(Records from a data collection)
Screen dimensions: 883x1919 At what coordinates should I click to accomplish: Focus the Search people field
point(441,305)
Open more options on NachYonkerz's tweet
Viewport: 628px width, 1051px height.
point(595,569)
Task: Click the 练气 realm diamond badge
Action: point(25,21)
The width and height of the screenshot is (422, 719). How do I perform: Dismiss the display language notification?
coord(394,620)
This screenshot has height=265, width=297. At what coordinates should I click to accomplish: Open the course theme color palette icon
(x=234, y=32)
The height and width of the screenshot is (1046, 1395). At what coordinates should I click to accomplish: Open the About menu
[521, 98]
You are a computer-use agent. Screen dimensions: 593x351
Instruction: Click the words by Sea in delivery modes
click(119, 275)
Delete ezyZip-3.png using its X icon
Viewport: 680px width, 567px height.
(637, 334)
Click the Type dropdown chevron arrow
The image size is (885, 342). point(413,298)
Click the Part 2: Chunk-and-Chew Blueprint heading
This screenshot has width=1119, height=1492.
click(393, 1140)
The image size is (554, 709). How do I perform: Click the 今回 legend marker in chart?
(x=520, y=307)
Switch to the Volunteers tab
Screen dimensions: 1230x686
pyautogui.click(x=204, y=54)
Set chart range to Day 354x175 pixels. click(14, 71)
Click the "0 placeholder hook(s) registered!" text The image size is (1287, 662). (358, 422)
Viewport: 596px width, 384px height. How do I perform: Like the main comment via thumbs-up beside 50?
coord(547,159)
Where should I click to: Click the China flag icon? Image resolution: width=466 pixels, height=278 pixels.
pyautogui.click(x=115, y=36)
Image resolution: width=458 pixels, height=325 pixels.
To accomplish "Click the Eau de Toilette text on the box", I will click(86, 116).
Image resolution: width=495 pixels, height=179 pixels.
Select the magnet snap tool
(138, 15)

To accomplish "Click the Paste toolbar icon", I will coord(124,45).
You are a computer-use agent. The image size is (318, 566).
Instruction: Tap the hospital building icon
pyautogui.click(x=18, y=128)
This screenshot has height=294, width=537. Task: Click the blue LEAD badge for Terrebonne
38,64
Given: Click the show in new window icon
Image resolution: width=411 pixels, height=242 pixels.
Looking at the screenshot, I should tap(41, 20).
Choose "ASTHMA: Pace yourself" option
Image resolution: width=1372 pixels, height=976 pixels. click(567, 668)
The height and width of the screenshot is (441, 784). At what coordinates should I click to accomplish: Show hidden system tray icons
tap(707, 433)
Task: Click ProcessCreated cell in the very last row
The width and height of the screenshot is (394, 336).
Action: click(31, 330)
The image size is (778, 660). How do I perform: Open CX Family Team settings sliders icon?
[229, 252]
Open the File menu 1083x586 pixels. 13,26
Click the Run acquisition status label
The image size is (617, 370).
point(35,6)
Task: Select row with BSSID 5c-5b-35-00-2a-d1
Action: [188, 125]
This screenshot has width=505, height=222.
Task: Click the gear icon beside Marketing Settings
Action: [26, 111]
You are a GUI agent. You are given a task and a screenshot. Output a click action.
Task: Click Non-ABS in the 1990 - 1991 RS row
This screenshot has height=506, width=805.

What is required.
Given the word "text", show every line of the records that contains it.

Answer for this exercise.
Click the "0 placeholder hook(s) registered!" text The image size is (1287, 662). (358, 422)
To accomplish "Click the Eau de Toilette text on the box", I will click(86, 116).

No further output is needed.